The entries should each be set down again precisely.

Start of Data for review

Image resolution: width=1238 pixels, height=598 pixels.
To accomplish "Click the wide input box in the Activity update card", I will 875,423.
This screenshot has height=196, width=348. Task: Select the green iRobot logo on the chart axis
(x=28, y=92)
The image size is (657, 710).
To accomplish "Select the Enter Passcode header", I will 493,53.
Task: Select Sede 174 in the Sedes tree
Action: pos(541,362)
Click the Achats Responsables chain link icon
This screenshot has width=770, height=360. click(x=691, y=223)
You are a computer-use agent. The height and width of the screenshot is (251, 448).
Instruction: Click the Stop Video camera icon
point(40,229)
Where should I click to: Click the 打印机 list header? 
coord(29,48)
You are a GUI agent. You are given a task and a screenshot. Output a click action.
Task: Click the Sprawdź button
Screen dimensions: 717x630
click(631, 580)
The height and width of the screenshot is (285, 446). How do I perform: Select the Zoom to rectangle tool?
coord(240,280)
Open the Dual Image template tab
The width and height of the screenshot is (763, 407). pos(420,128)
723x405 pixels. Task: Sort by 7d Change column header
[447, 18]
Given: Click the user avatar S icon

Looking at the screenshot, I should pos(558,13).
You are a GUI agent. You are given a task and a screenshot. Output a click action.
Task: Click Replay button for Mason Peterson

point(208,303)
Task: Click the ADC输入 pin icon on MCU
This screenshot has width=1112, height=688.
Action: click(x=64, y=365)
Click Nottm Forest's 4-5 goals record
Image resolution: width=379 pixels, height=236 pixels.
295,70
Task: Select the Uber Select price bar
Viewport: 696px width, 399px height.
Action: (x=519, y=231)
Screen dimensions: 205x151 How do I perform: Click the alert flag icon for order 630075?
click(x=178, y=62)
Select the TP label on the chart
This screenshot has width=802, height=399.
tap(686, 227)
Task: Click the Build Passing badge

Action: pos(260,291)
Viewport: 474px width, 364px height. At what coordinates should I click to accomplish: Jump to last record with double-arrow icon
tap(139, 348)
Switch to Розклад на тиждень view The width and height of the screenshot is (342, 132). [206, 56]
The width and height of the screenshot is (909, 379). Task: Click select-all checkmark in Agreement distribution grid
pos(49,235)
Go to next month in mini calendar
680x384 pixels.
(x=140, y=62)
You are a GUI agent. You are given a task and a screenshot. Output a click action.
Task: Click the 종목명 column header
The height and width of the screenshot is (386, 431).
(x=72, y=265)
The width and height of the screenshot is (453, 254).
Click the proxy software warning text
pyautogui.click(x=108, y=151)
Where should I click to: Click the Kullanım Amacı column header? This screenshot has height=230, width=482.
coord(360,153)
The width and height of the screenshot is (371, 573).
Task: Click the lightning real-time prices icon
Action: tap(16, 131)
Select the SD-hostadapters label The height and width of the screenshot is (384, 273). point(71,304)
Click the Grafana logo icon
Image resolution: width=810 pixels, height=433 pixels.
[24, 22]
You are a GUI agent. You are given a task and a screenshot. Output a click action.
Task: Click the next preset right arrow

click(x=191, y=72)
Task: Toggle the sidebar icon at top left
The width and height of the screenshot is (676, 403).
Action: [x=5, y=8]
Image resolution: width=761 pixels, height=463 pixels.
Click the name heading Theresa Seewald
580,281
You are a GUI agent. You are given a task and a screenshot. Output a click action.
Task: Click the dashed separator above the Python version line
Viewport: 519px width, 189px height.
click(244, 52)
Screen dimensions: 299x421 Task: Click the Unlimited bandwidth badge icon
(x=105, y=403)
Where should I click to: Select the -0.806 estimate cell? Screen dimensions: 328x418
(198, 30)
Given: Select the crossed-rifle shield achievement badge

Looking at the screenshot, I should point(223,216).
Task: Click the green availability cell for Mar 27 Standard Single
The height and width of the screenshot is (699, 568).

End of Data for review

--- Final answer ---
Image resolution: width=1238 pixels, height=598 pixels.
To accomplish "Click the wide input box in the Activity update card", I will 875,423.
This screenshot has height=196, width=348. Task: Select the green iRobot logo on the chart axis
(x=28, y=92)
The image size is (657, 710).
To accomplish "Select the Enter Passcode header", I will 493,53.
Task: Select Sede 174 in the Sedes tree
Action: pos(541,362)
Click the Achats Responsables chain link icon
This screenshot has width=770, height=360. click(x=691, y=223)
You are a computer-use agent. The height and width of the screenshot is (251, 448).
Instruction: Click the Stop Video camera icon
point(40,229)
Where should I click to: Click the 打印机 list header? 
coord(29,48)
You are a GUI agent. You are given a task and a screenshot. Output a click action.
Task: Click the Sprawdź button
Screen dimensions: 717x630
click(631, 580)
The height and width of the screenshot is (285, 446). How do I perform: Select the Zoom to rectangle tool?
coord(240,280)
Open the Dual Image template tab
The width and height of the screenshot is (763, 407). pos(420,128)
723x405 pixels. Task: Sort by 7d Change column header
[447, 18]
Given: Click the user avatar S icon

Looking at the screenshot, I should pos(558,13).
You are a GUI agent. You are given a task and a screenshot. Output a click action.
Task: Click Replay button for Mason Peterson

point(208,303)
Task: Click the ADC输入 pin icon on MCU
This screenshot has width=1112, height=688.
Action: click(x=64, y=365)
Click Nottm Forest's 4-5 goals record
Image resolution: width=379 pixels, height=236 pixels.
295,70
Task: Select the Uber Select price bar
Viewport: 696px width, 399px height.
Action: (x=519, y=231)
Screen dimensions: 205x151 How do I perform: Click the alert flag icon for order 630075?
click(x=178, y=62)
Select the TP label on the chart
This screenshot has width=802, height=399.
tap(686, 227)
Task: Click the Build Passing badge

Action: pos(260,291)
Viewport: 474px width, 364px height. At what coordinates should I click to accomplish: Jump to last record with double-arrow icon
tap(139, 348)
Switch to Розклад на тиждень view The width and height of the screenshot is (342, 132). [206, 56]
The width and height of the screenshot is (909, 379). Task: Click select-all checkmark in Agreement distribution grid
pos(49,235)
Go to next month in mini calendar
680x384 pixels.
(x=140, y=62)
You are a GUI agent. You are given a task and a screenshot. Output a click action.
Task: Click the 종목명 column header
The height and width of the screenshot is (386, 431).
(x=72, y=265)
The width and height of the screenshot is (453, 254).
Click the proxy software warning text
pyautogui.click(x=108, y=151)
Where should I click to: Click the Kullanım Amacı column header? This screenshot has height=230, width=482.
coord(360,153)
The width and height of the screenshot is (371, 573).
Task: Click the lightning real-time prices icon
Action: tap(16, 131)
Select the SD-hostadapters label The height and width of the screenshot is (384, 273). point(71,304)
Click the Grafana logo icon
Image resolution: width=810 pixels, height=433 pixels.
[24, 22]
You are a GUI agent. You are given a task and a screenshot. Output a click action.
Task: Click the next preset right arrow

click(x=191, y=72)
Task: Toggle the sidebar icon at top left
The width and height of the screenshot is (676, 403).
Action: [x=5, y=8]
Image resolution: width=761 pixels, height=463 pixels.
Click the name heading Theresa Seewald
580,281
You are a GUI agent. You are given a task and a screenshot. Output a click action.
Task: Click the dashed separator above the Python version line
Viewport: 519px width, 189px height.
click(244, 52)
Screen dimensions: 299x421 Task: Click the Unlimited bandwidth badge icon
(x=105, y=403)
Where should I click to: Select the -0.806 estimate cell? Screen dimensions: 328x418
(198, 30)
Given: Select the crossed-rifle shield achievement badge

Looking at the screenshot, I should point(223,216).
Task: Click the green availability cell for Mar 27 Standard Single
The height and width of the screenshot is (699, 568).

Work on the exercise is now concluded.